- Abbreviation: GPA
- Leader: Armenak Dovlatyan
- Founded: February 1999
- Headquarters: Yerevan
- Ideology: Green politics Environmentalism Green economics
- Political position: Left-wing
- National affiliation: Free Homeland Alliance (2021)

= Green Party of Armenia =

Political party in Armenia

The Green Party of Armenia (Հայաստանի Կանաչների կուսակցություն), also known as the Social-Ecological Party, is a Green political party in Armenia.

== History ==
The party was established in February 1999 by Armenak Dovlatyan, a former member of the Armenian National Congress party. The party currently does not have any political representation in the National Assembly and acts as an extra-parliamentary force.

== Ideology ==
The party is Armenia's main green political force and actively campaigns for greater environmental protection throughout the country. However, party leader Dovaltyan, confirmed that environmentalism is not the only issue important to the party. The party encourages economic development, reducing levels of outward emigration, and supports greater unity between Armenia and the Armenian Diaspora. During the 2020 Nagorno-Karabakh war, Dovaltyan called for an end to foreign interference in Armenia and to increase Armenian support to the Republic of Artsakh.

== Electoral record ==
The party did not directly participate in the 2012 Armenian parliamentary election, however the party was represented through its political association with the Armenian National Congress party, who gained 7 seats in the National Assembly.
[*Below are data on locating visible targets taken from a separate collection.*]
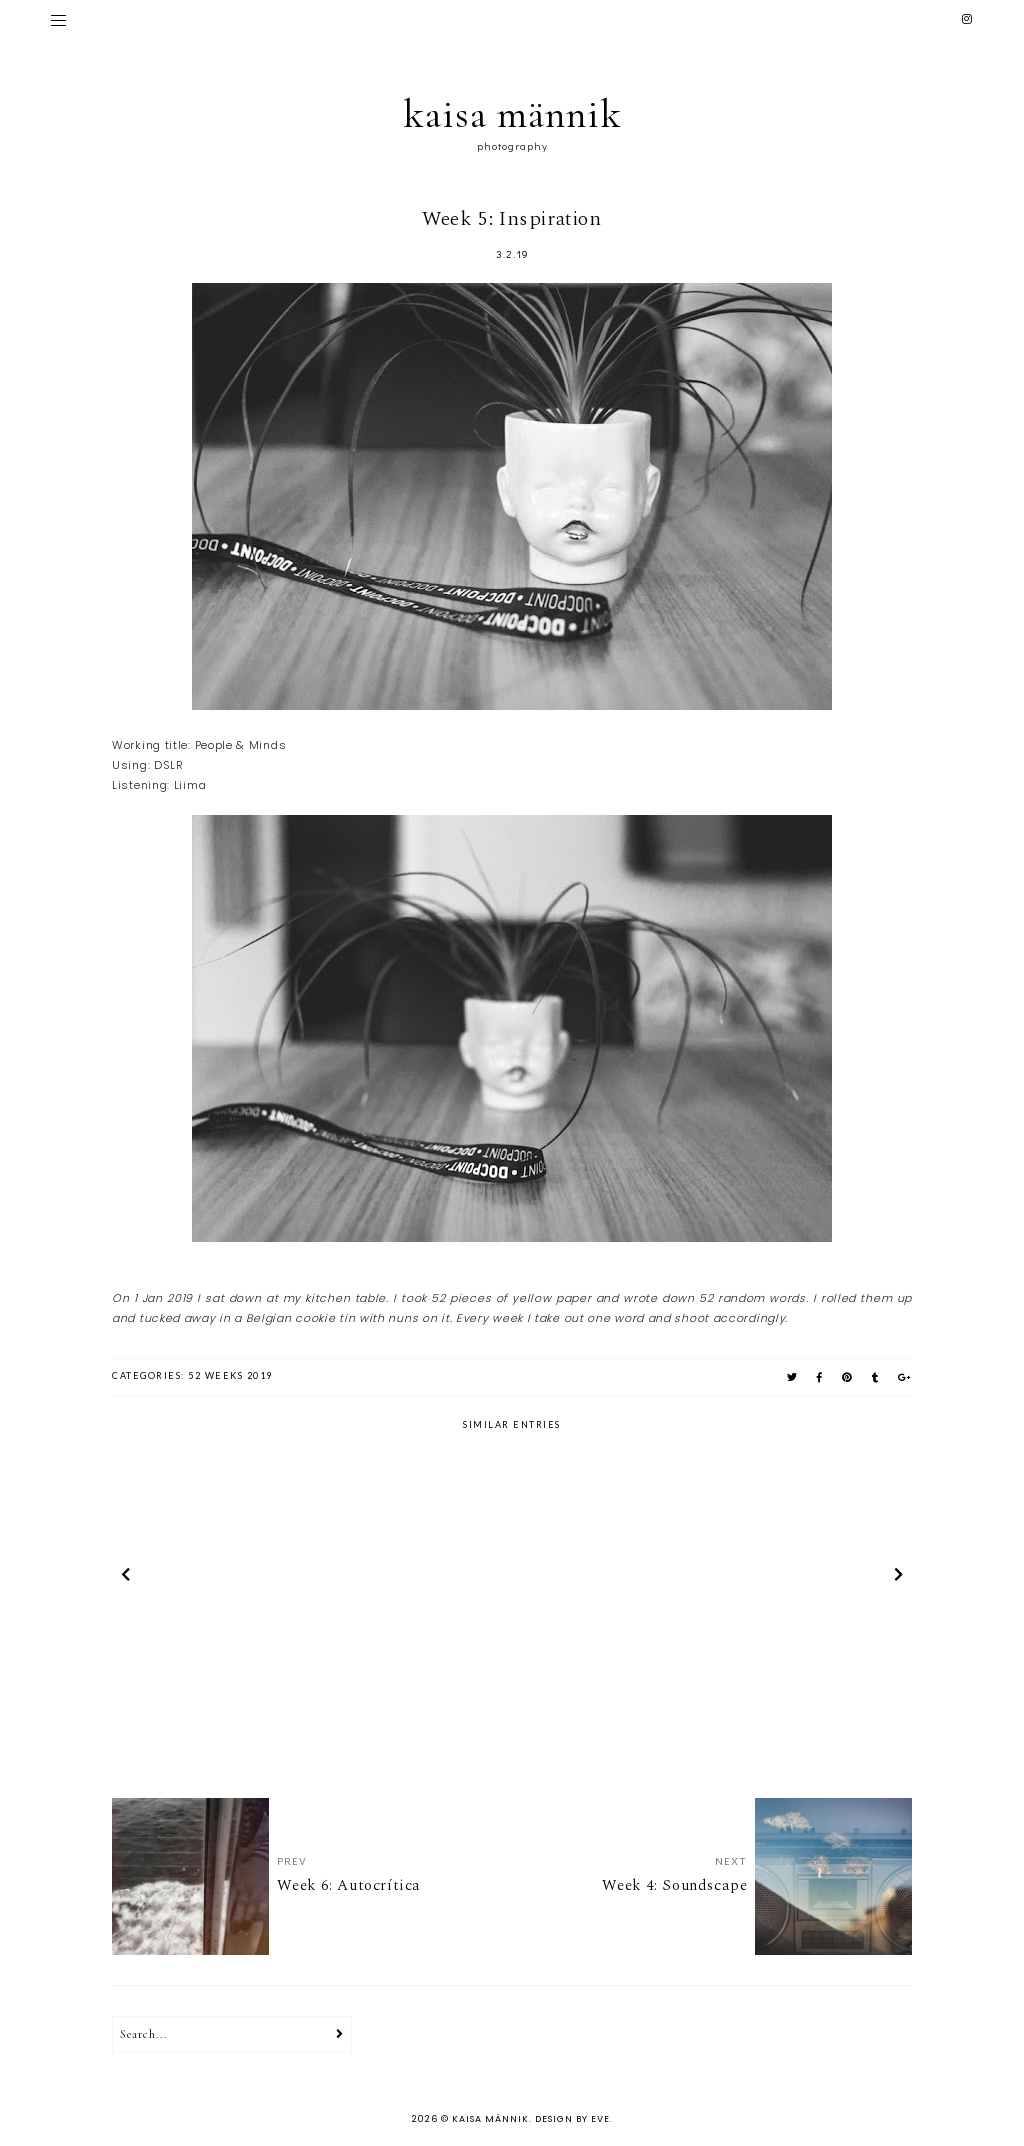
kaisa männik (512, 114)
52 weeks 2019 (230, 1375)
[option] (243, 1578)
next (898, 1578)
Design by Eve (572, 2119)
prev (125, 1578)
Prior to the 2013 Armenian presidential election, the party announced it would not participate due to concerns over corruption and electoral fraud. The party endorsed Hrant Bagratyan, leader of the Freedom Party.

The party boycotted the 2017 Armenian parliamentary election.

The party did participate in the 2018 Yerevan City Council election as part of the "Yerevan Society Alliance", with the Alliance of Ideological Liberals. The alliance finished 9th place, taking less than 1% of the popular vote. As such, the party failed to gain any seats in the Yerevan City Council.

Prior to the 2018 Armenian parliamentary election, the party announced it would participate in the elections and that it would be open to discussing options to form political alliance's with other parties. Ultimately however, the party failed to register and did not participate. Following the election, Dovaltyan stated that he was generally pleased with newly elected Prime Minister Nikol Pashinyan and hoped that the spirit of the 2018 Armenian velvet revolution would continue.

The Green Party confirmed that it would participate in the 2021 Armenian parliamentary elections as part of the Free Homeland Alliance. Following the election, the Free Homeland Alliance received just 0.32% of the popular vote, failing to win any seats in the National Assembly.

== Activities ==
In 2011, the Green Party of Armenia participated in the European Green Party Conference held in Paris.

In October 2011, party members voiced strong opposition to the construction of a Hydro electric dam at the Trchkan waterfall in northern Armenia. Party members were concerned that the 25-metre waterfall and the surrounding forests would be at risk if the new dam was built at the confluence of two rivers between the Shirak and Lori regions. Due to public pressure, Prime Minister Tigran Sargsyan declared that work on the dam was to stop and that the Trchkan waterfall would be granted protected status.

In March 2012, the party called on the Government of Armenia to increase the amount of protected green spaces in the country, including in the capital, Yerevan. Also in 2012, the party released a statement calling for reforestation efforts to be increased and to limit the spread of urban sprawl.

In November 2015, the Green Party of Armenia participated in a Global Greens initiative, in which the party signed a joint statement along with 40 other Green parties across the world, pledging to reduce greenhouse gas emissions.

In December 2020, Armenak Dovlatyan met with the President of Armenia, Armen Sargsyan to discuss the political situation in the country.